No matter what you choose, with the exception perhaps of the Pro, you’re going to have to do a bit of resource management, such as printing/freezing already-recorded tracks so you limit the number of amp simulator instances you are running simultaneously, making sure you put any time-based effects on aux channels rather than as inserts, etc. All easy enough to do if you are aware of these strategies.

So long story short: Air will suffice, Pro will be better.

1 Like

If I wanted to record audio seriously, I’d get a hardware recorder and use the Mac for editing. See Jason Snell’s setup. [https://sixcolors.com/post/2019/02/a-week-of-podcasting-with-only-an-ipad-pro/](http://A week of podcasting with only an iPad Pro)

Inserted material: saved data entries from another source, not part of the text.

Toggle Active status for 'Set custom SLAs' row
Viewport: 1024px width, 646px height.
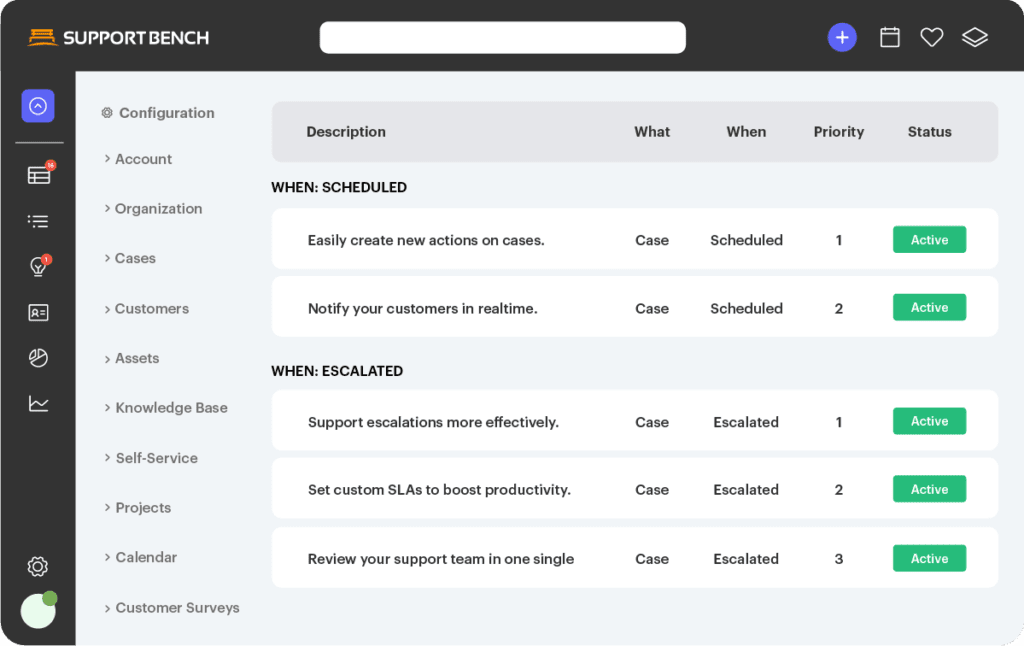pyautogui.click(x=929, y=489)
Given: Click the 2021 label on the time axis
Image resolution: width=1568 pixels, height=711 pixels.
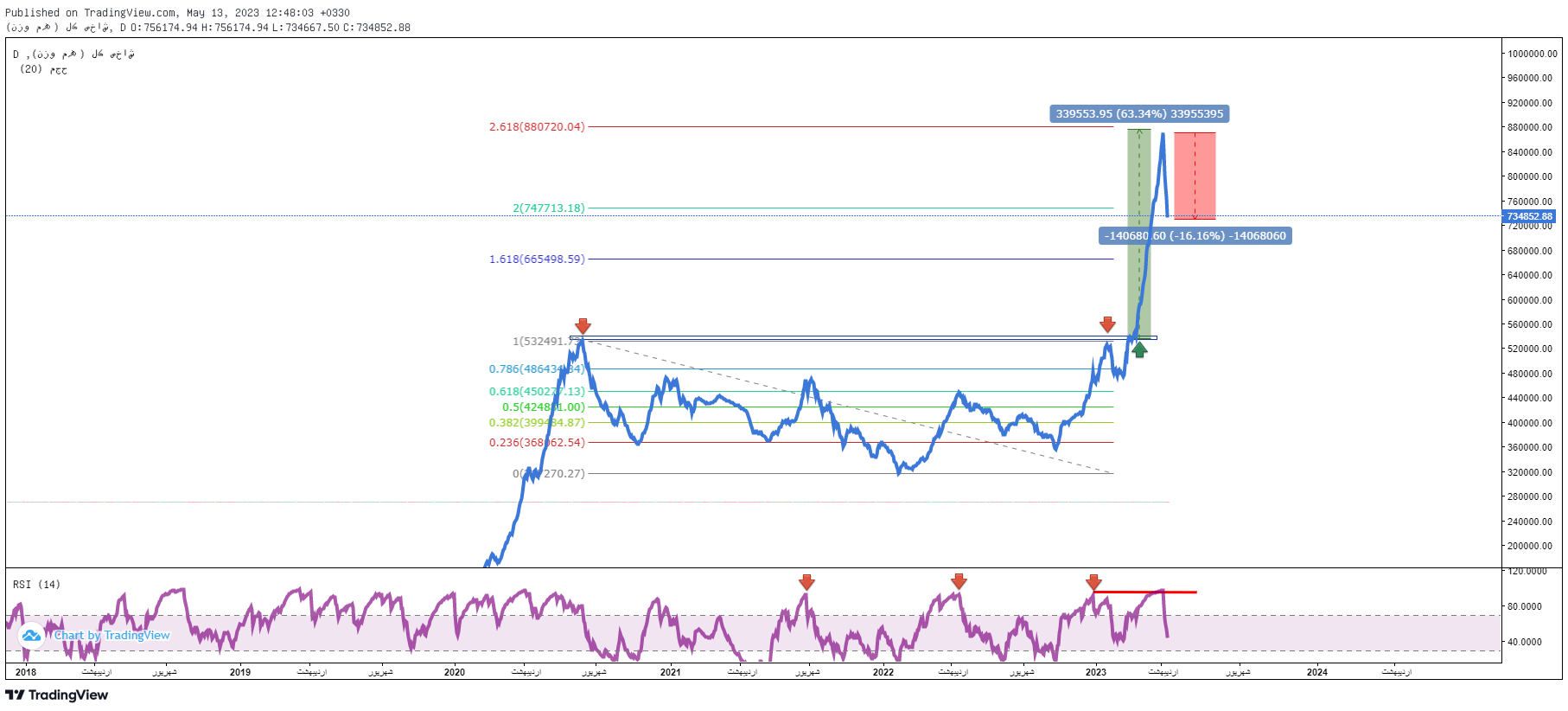Looking at the screenshot, I should pyautogui.click(x=670, y=672).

See also: Six Colors Coverage of Podcasting

I would actually NOT recommend getting a hardware recorder if you are trying to do multi-track music recording. Especially since it appears this person wants to do some amp simulation etc. which requires real-time monitoring of a processed audio signal, which can’t necessarily be done with these hardware recorders (which also don’t run real-time plugins).

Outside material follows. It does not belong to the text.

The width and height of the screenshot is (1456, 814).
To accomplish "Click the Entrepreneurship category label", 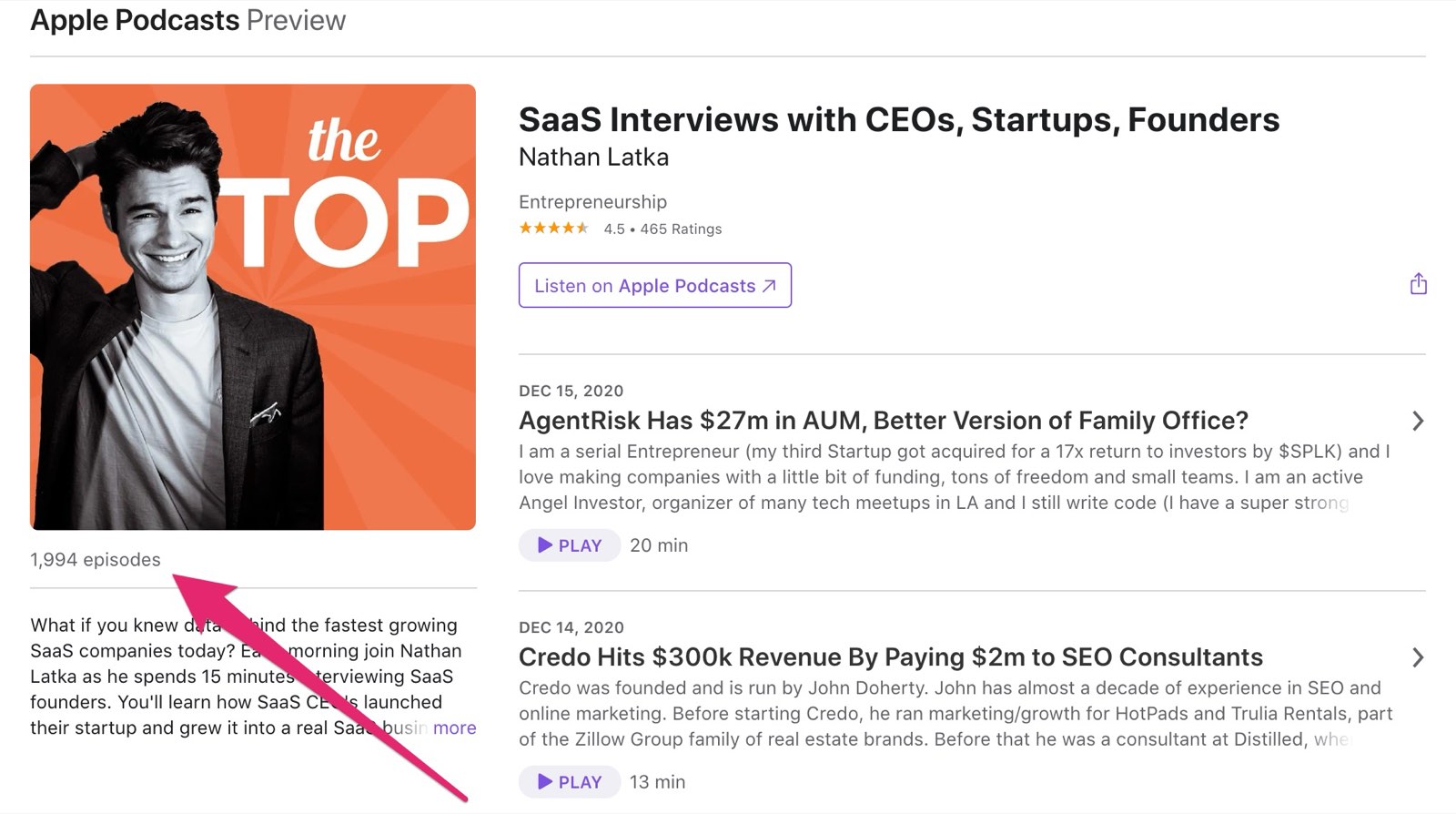I will point(592,202).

I would recommend recording through a dedicated audio interface (as many podcasters do – normally a 2-input unit like the Sound Devices one references by many podcasters, but you can get into 8/16/24/32 channel units for more serious recording needs) recorded directly onto a Mac running professional recording software (ProTools, Logic, Cubase, or even GarageBand in a pinch).

Recording to a hardware recorder will be nightmare for anything more than one or two simultaneous voice sources, and transferring audio from a hardware recorder to a Mac is not without effort and potential for error/loss.

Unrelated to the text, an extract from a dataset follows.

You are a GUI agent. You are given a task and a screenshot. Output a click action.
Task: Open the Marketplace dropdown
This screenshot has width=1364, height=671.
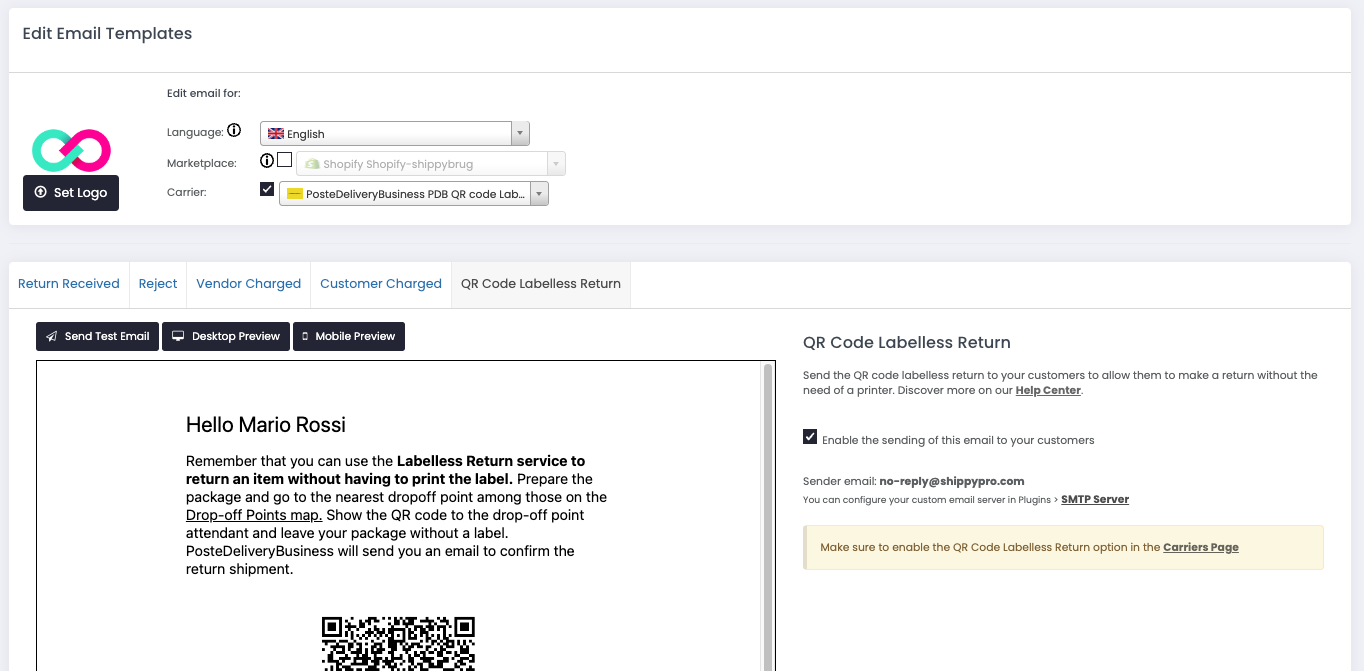click(557, 162)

In my experience if you start adding some plug-ins etc the hardware can be pushed to its limits pretty fast. Maybe soon you want to record a few tracks more (for drums e.g.) or you want some CPU hungry effect. I‘d go for the bigger machine if affordable.

2 Likes

Re-reading the original post, I see no mention of a need for live plug ins or real time amp simulations. He simply wants to record, right?

Recording a “flat” track or three should be fine on the Air, esp when routed through an audio interface that will do the conversion to digital. Any effects needed (amp or otherwise) can be added in the DAW when mixing and rendered nicely in less than real time if need be.

The main consideration would be the amount of ports needed imho, and of course the Pro would be snappier to work with and faster for live effects

1 Like

I’ve done some fairly heavy duty ProTools work on an early 2014 Mac Air. It’s possible, but I don’t suggest it… It would crash occasionally as I was editing and mixing. I never had any issues with recording a couple lines at a time though I was luckily able to utilize a studio for my larger projects.

Thank you everyone this is all a big help. As I scope these out, to what degree do I need to worry about processor and RAM?

The 13" MBP that @RosemaryOrchard recommends can be upgraded from 3.8 to 4.5GHz and 16GB Ram. That’s a faster processor with half the RAM I’ve got now. I have no idea what that means in a practical, handling sense.

Additional clarification: I’ll be using guitar pedals, so no real effects or plug-ins in the computer. Just amp simulation and maybe whatever tweakability there is as far as mic and mic placement assuming that’s even something I bother to figure out. We’re just talking one or up to three guitar tracks over each other. Maybe a click track if I need training wheels. Maybe we add in a digital drummer after the other stuff, but that’s way down the road and shouldn’t effect my primary concern of latency of playing along to the first track and the notes of my second track registering in time with the first.

Thanks again everyone!

With only audio going on and amp simulation, you’re going to be fine with anything new-ish. I’m running amp simulations, audio tracks, software synths, and fx plugins on my 2011 i7 MBP (with an SSD) and it has no issues.

Logic will take all the RAM you can throw at it, so if you want to be set for longer, I’d go for 16 GB for sure. I’ve got 8, and many times I’m pushing that limit.